Что еще? Да, вот — здесь сошлись, действительно, весьма различные поэтические «тусовки» тогдашней Москвы, изобиловавшей кружками, студиями и прочими местами сборищ пишущих и слушающих. Сошлись, в большинстве своем, не анахореты и одиночки, но различные группы пишущих, тесно спаянных достаточно долгим сроком совместного существования в подполье и полуподполье. Уж и не припомню, по чьей инициативе в Парке им. Павлика Морозова (помните такого?) собрались орды неисчислимых поэтов. Кажется, это была инициатива некоего Леонида Жукова, вообще весьма хитроумного по части всяческого рода организационных идей в духе доминировавшего тогда полусвободного-полукомсомольского менталитета. Чем он занят сейчас, я просто и не ведаю даже. Понятно, что чем-нибудь более адекватным, чем поэзия, к которой он был прибит волнами того времени, не предоставлявшего всяческого рода инициативным людям пространства и ниш для естественной реализации. Да и немало других членов Клуба последовали его примеру, или он последовал их примеру. В общем, неважно, все понятно.
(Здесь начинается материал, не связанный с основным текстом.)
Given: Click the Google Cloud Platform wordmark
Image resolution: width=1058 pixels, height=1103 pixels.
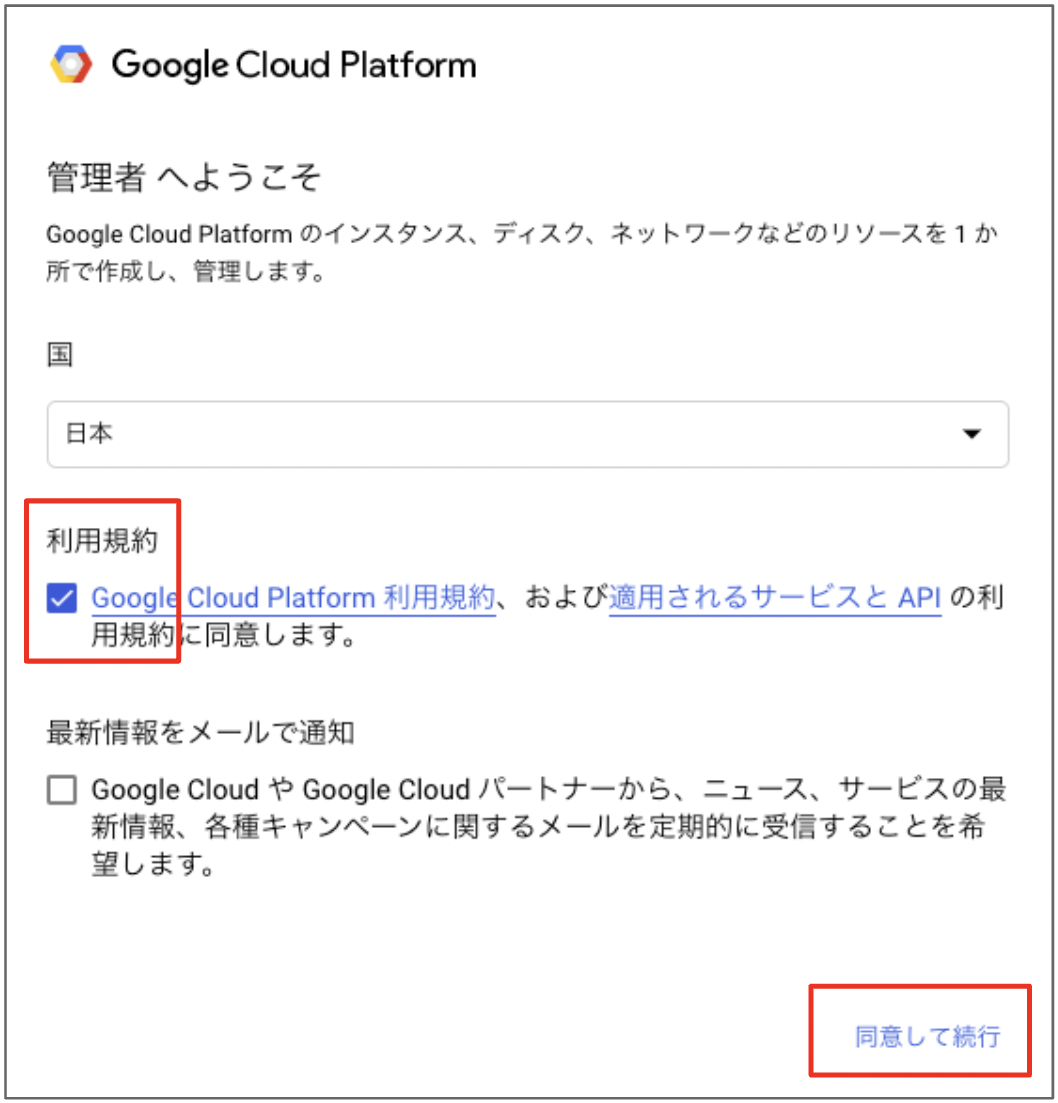Looking at the screenshot, I should click(295, 65).
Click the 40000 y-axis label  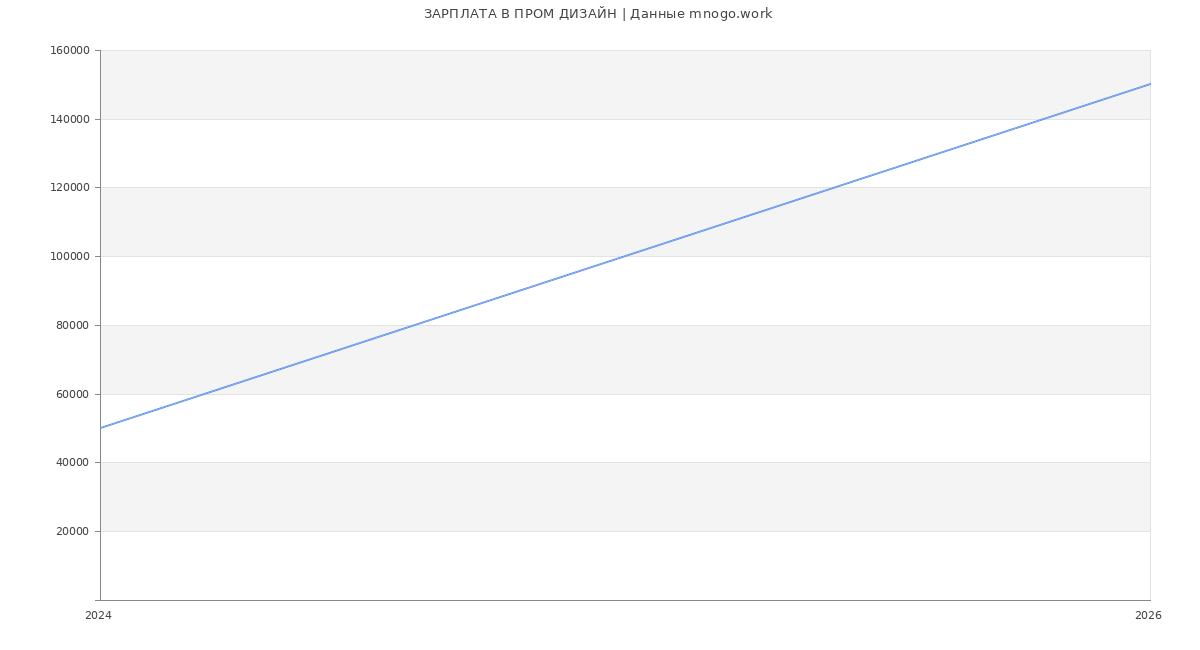(x=73, y=463)
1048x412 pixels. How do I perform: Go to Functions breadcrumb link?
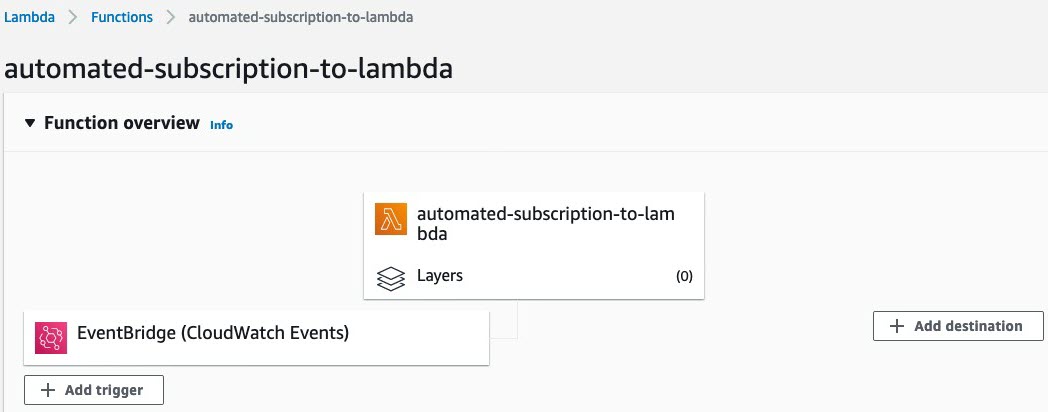coord(122,17)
Я пришел к месту сборища достаточно поздно и застал энтузиазм многочисленных участников уже в самом его апогее. Помнится, что из тогдашнего моего круга тесных поэтических и художественных общений я был единственным, посетившим это знаменательное мероприятие. Я бродил и присматривался к абсолютно мне незнакомым людям. По стенам какого-то тамошнего хлипко-деревянного сооружения молодые литераторы расклеивали листки со своими сочинениями. Наружи вслух читали по очереди. Именно тогда мне запомнился совсем молодой Андрей Валерьянович Туркин. Со зверским выражением лица он читал стихи про солдата, копающего траншею. Да, а вот теперь его уже и нету в живых. Как и удивительно энтузиастического лидера Клуба Нины Юрьевны Искренко — тоже, увы, нет среди нас. Уже после распада Клуба, когда каждый сам по себе начал выстраивать свою собственную постсоветскую литературную судьбу в по-новому структурированной российской культуре, она по-прежнему пыталась как-то реанимировать модус коллективного существования группы поэтов. Все время придумывала что-то, и мы, то есть некоторые, по-прежнему собирались, и в этих сборищах сохранялось обаяние эпохи коллективных порывов и акций.
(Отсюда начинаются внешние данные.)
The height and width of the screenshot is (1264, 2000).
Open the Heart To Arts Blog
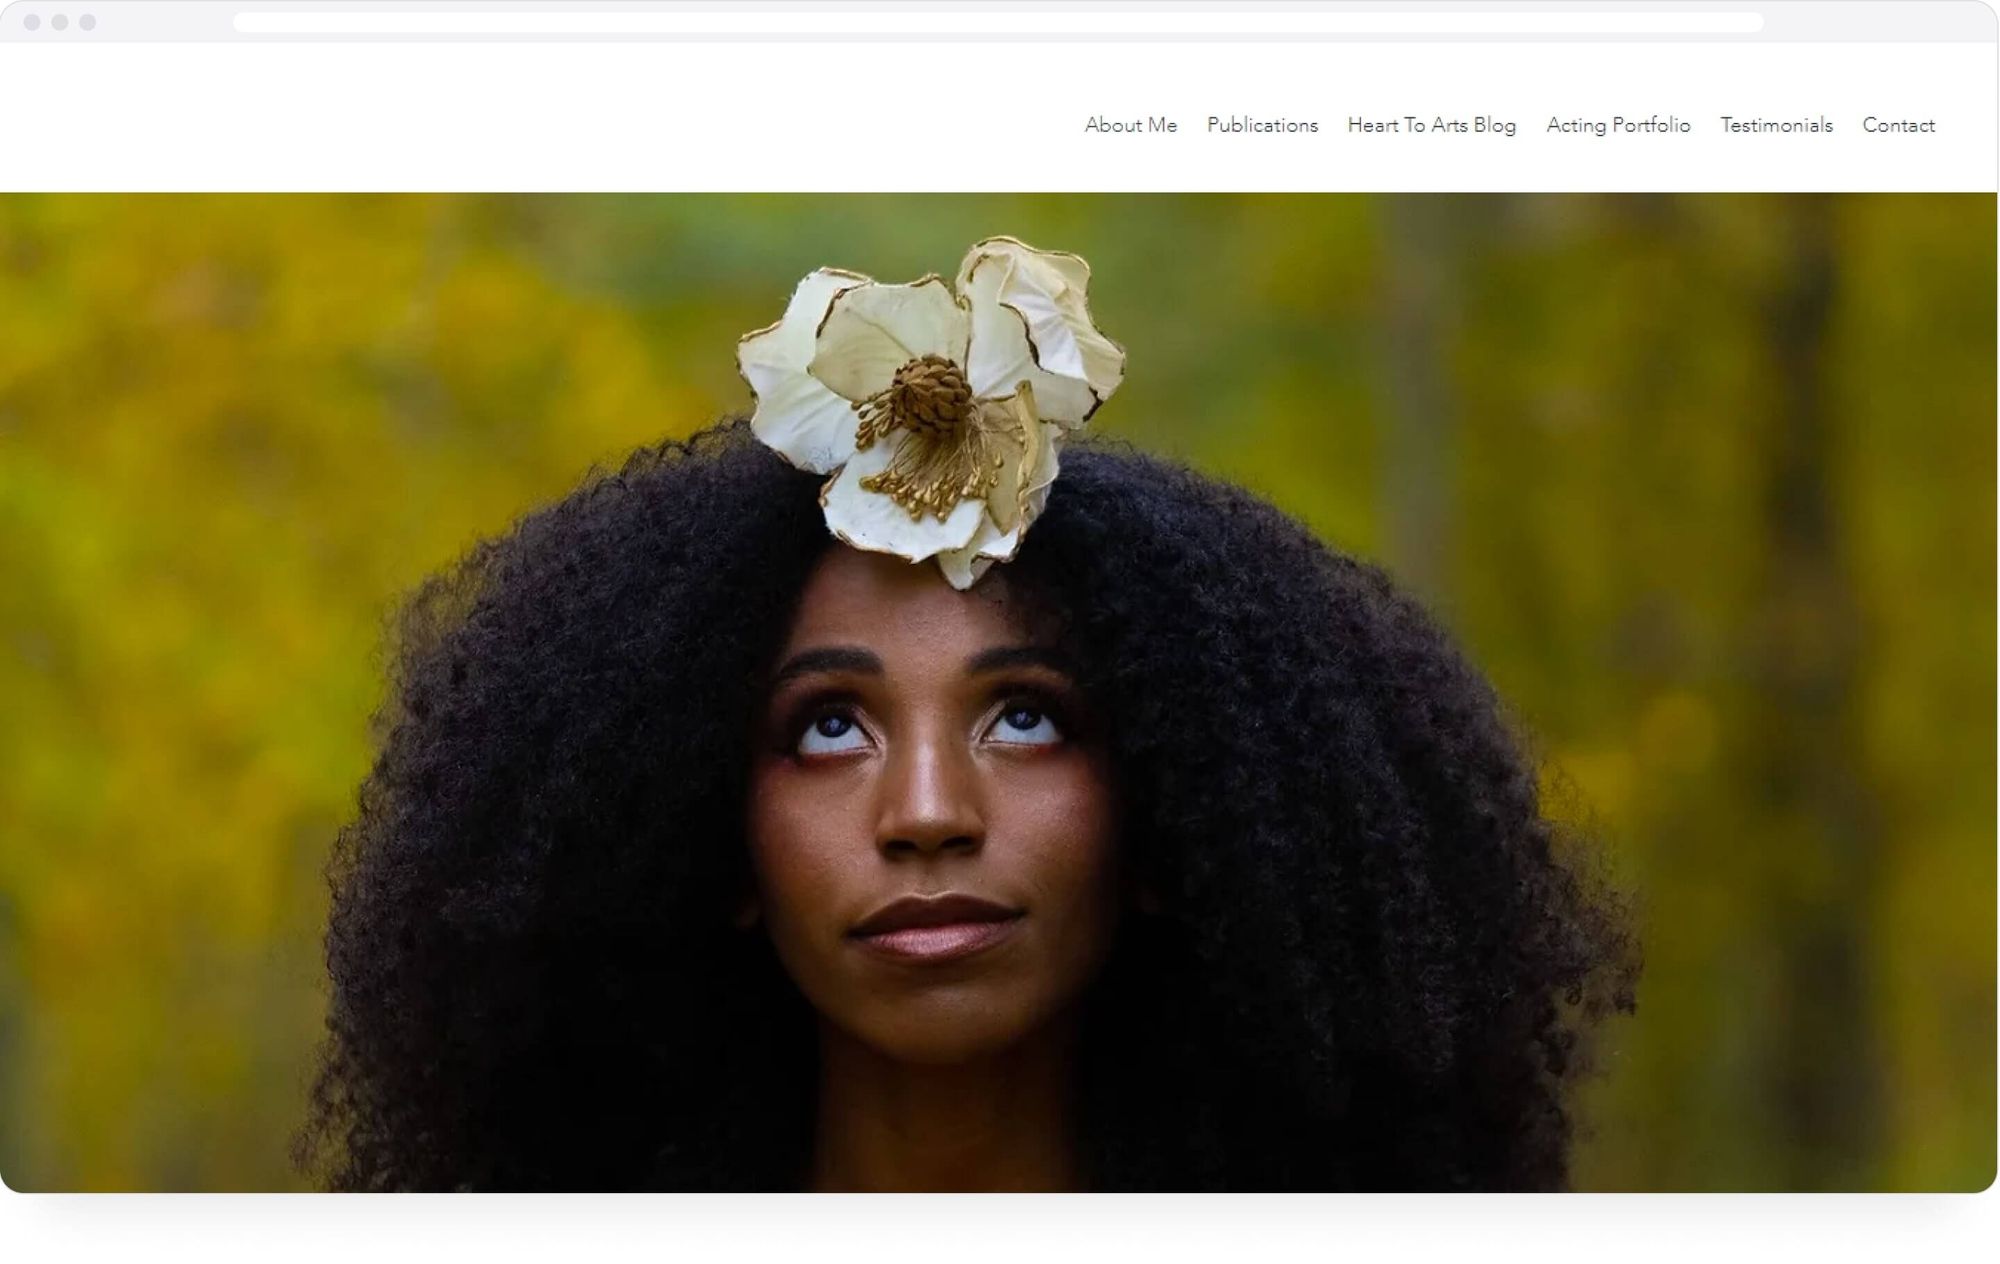(1431, 125)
Бессменным президентом Клуба был Игорь Моисеевич Иртеньев, избранный на эту должность сразу и без всякого рода колебания. Ну, на него и свалилась основная забота по составлению там каких-то бесчисленных уставных документов, пропихиванию их через еще вполне инертную и старорежимную бюрократическую структуру, впрочем, весьма сопоставимую с нынешней. Были и прочие энтузиасты, но, увы, почти все уже далече. За исключением, увы, тех, которых нет.
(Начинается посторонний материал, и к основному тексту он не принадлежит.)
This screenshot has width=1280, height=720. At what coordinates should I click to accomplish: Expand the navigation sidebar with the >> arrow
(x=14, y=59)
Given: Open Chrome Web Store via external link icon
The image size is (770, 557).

Где наши руки, в которых находится наше будущее? [50] Вестник новой литературы. 1990. № 2. С. 212–217.
1987
Определенная культурная ситуация, ее драматургические переплетения с осколками предыдущих и зародышами будущих формирует доминирующую и сопутствующие модели художнического поведения.
Чтобы понять суть нынешней культурной ситуации надо понять ее отличие от предыдущей и высказать возможные предложения о ее динамике, длительности и месте.
Собственно, можно сделать три предположения:
1) нынешний процесс будет развиваться, и данный момент, как и формы его социокультурной организации — временны; формы же социокультурной организации предыдущего периода отжили и являются если не тормозящей обузой, то лишь извинительным рудиментом;
2) данная ситуация будет длиться бесконечно с небольшими флуктуациями то назад, то вперед, так что не надо торопиться зарывать прошлое;
3) все вернется на круги своя, и прежние каналы общения и социализации, следовательно, надо тщательно и любовно сохранять, не обольщаясь вечно манящим будущим.
Так что же мы имели в прошлом, от чего мы ныне отталкиваемся, относительно чего и выстраиваем нынешнюю стратегию поведения и предполагаем будущую?
Предыдущая культурная ситуация была построена по принципу жесткой бинарной оппозиции «официальное — неофициальное», которая, как магнитный диполь, воспроизводилась в каждой точке структуры. Скажем, в Союзе писателей (как и в других творческих союзах), объявлялась оппозиция «левые — правые», затем: «Союз писателей — околосоюзная среда», «околосоюзная среда — неофициальная литература». В среде неофициальной литературы членения шли по принципу: «можно печатать — нельзя печатать». Родилось даже своего рода оскорбление: тебя же можно публиковать!